▸ BRANO CITATO:
- - - - -
11. Il dettato legislativo non pone, pertanto, problemi di incerta soluzione nella successione di leggi nella regolamentazione del contratto a termine giacchè, con evidente chiarezza, il legislatore della legge successiva generale che, in consonanza con la direttiva 1999/70/CE, come interpretata dalla Corte di Giustizia, ha posto un onere di specificazione delle ragioni oggettive del termine finale, prescrivendo l’indicazione sufficientemente dettagliata della causale nelle sue componenti identificative essenziali (quanto al contenuto e alla sua portata spazio-temporale) perseguendo la finalità di assicurare trasparenza e veridicità delle ragioni giustificataci e l’immodificabilità delle stesse nel corso del rapporto, escludendo da tale ambito il contratto a termine con il lavoratore in mobilità e confermando l’autonomia, nel genus del contratto a termine, del predetto tipo contrattuale.

12. Del contratto a termine con i lavoratori in mobilità, connotato dalla peculiarità soggettiva del contraente (il lavoratore in mobilità per l’appunto), il legislatore delegato del 2001 ha inteso perpetuare e convalidare la ratio legis di favorire nuove opportunità di impiego per i lavoratori in mobilità, ancorchè temporaneo, ma in vista di possibili successive trasformazioni in (o di assunzioni con) contratto di lavoro a tempo indeterminato, ed il limite della durata massima del contratto è preordinata ad evitare il consolidamento della situazione di precarizzazione del rapporto di lavoro del dipendente in mobilità, ritenuta favorita dal prolungamento o dalla reiterazione di successivi contratti a termine con il medesimo datore di lavoro.
- - - - -
[Dati di origine]
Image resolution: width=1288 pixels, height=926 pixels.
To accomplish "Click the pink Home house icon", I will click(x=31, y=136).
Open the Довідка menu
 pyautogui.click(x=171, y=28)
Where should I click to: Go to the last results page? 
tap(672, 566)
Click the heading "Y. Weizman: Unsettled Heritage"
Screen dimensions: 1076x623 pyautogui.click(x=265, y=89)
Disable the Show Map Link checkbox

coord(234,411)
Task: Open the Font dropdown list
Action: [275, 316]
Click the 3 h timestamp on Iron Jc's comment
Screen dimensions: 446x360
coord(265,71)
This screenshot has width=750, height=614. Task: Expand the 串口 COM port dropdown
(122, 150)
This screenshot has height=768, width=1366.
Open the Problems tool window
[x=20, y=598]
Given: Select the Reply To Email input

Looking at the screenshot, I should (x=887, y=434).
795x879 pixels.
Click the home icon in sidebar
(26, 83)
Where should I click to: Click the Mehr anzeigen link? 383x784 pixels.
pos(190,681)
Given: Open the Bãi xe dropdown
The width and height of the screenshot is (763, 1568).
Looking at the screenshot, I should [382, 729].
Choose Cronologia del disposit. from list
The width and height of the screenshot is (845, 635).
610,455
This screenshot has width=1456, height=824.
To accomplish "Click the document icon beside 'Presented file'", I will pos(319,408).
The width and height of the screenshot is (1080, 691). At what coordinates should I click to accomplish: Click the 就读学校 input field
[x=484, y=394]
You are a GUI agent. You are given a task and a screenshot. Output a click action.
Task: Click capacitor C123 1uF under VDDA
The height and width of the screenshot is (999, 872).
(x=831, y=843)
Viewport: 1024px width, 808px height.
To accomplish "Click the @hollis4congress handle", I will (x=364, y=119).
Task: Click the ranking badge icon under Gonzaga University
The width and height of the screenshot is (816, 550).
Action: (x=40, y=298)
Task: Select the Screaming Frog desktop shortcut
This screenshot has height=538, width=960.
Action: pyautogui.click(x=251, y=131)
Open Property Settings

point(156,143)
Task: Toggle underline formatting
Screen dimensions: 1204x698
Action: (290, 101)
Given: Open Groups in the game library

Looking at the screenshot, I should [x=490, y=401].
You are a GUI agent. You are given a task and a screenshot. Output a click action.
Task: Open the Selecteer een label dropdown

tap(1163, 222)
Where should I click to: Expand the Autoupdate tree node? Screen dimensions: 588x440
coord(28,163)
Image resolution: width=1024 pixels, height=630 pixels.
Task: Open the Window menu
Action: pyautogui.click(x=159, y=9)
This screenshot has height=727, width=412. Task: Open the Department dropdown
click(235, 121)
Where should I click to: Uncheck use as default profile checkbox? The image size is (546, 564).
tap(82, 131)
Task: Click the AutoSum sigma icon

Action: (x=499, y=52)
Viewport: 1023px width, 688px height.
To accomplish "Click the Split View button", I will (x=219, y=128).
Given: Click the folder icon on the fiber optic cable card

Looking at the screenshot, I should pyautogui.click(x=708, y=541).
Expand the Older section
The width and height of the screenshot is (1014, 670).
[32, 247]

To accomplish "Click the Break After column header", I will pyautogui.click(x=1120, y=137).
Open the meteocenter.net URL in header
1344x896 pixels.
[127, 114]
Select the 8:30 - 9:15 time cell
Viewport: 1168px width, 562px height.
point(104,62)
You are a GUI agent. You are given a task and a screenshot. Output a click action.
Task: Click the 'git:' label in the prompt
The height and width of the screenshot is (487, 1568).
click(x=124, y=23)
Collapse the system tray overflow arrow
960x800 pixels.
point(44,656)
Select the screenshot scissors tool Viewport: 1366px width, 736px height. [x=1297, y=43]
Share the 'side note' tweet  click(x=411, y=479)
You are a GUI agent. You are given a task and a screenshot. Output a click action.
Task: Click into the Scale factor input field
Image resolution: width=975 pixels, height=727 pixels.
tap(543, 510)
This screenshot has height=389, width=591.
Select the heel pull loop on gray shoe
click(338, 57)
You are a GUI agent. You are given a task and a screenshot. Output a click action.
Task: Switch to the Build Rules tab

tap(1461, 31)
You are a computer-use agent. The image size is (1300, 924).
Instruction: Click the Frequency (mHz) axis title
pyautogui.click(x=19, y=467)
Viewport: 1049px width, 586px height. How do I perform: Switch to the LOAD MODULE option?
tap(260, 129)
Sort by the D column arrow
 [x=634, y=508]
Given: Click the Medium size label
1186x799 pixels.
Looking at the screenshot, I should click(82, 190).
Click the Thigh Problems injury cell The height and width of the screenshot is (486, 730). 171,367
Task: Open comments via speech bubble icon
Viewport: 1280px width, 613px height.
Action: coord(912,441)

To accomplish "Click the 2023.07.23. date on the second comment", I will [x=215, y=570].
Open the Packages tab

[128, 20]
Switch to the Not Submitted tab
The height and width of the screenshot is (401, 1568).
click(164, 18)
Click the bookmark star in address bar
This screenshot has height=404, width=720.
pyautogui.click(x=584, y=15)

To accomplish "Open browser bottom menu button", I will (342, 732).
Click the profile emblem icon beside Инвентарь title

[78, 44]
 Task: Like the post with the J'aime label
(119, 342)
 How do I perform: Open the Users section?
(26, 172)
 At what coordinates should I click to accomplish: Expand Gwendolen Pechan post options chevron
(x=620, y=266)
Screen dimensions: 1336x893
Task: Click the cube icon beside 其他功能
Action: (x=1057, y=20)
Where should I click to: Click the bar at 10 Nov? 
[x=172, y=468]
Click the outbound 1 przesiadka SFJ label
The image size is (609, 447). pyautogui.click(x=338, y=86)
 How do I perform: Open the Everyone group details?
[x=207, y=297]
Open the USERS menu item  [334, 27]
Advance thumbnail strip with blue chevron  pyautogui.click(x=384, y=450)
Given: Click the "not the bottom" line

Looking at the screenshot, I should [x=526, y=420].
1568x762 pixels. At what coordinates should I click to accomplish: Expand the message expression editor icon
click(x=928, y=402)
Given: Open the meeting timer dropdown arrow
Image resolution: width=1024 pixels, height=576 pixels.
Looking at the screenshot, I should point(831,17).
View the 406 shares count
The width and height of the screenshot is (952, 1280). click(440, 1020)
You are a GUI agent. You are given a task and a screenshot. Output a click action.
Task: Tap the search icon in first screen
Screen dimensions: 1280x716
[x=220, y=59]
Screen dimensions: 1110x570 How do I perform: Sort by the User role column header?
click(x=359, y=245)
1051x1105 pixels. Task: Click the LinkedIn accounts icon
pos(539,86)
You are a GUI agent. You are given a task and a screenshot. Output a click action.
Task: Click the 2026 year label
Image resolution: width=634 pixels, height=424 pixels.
- - - - -
▸ ATTIVITÀ DA SVOLGERE:
1. In base al brano sul contratto a termine, a quale direttiva si è conformato il legislatore della legge successiva generale?
2. Ricopia dal brano sul contratto a termine la parte che si apre con le parole contenenti "12. Del contratto" e si chiude con "datore di lavoro.".
3. Scrivi il seguito del brano sul contratto a termine, a partire dalla fine dell'ultimo paragrafo riportato.
Le voci costituiscono materiale a sé, distinto dal brano sul contratto a termine.

▸ RISPOSTE IN SEQUENZA:
1. Alla direttiva 1999/70/CE.

2.
12. Del contratto a termine con i lavoratori in mobilità, connotato dalla peculiarità soggettiva del contraente (il lavoratore in mobilità per l’appunto), il legislatore delegato del 2001 ha inteso perpetuare e convalidare la ratio legis di favorire nuove opportunità di impiego per i lavoratori in mobilità, ancorchè temporaneo, ma in vista di possibili successive trasformazioni in (o di assunzioni con) contratto di lavoro a tempo indeterminato, ed il limite della durata massima del contratto è preordinata ad evitare il consolidamento della situazione di precarizzazione del rapporto di lavoro del dipendente in mobilità, ritenuta favorita dal prolungamento o dalla reiterazione di successivi contratti a termine con il medesimo datore di lavoro.

3.
13. Inoltre, con la salvezza della disciplina del 1991, il legislatore delegato del 2001 ha altresì confermato la duplice esigenza, pur sottesa alla disciplina del 1991, di liberalizzare ed agevolare economicamente la stipula del contratto a termine col lavoratore in mobilità e la sua trasformazione in contratto a tempo indeterminato (oltre a favorire l’assunzione diretta a tempo indeterminato dalle liste di mobilità), sottraendolo alla disciplina generale relativamente alle proroghe e ai rinnovi ed escludendo, oltre la durata massima di dodici mesi, ogni possibilità di proroga o rinnovo col medesimo datore di lavoro.

14. Il trattamento incentivante costituito dal beneficio contributivo riconosciuto per l’eventuale trasformazione del contratto a termine in rapporto a tempo indeterminato conferma anche che, pur dopo la riforma del 2001, il legislatore ha continuato a vedere senza disfavore la situazione di precarietà propria del contratto a tempo determinato con il lavoratore in mobilità a fronte dell’apprezzabile contropartita, sul piano occupazionale, della conversione del rapporto della durata massima di dodici mesi in rapporto a tempo indeterminato.

15. Corollario di tale affermazione è che ove il datore di lavoro non si sia avvalso della predetta contropartita, esercitando la facoltà di stabilizzare il rapporto convertendolo in rapporto a tempo indeterminato, alla scadenza naturale, una volta raggiunto il limite temporale massimo previsto dalla legge, il contratto si risolve automaticamente, nè può il lavoratore dolersi delle ragioni per cui il datore di lavoro non abbia inteso dar corso alla stabilizzazione.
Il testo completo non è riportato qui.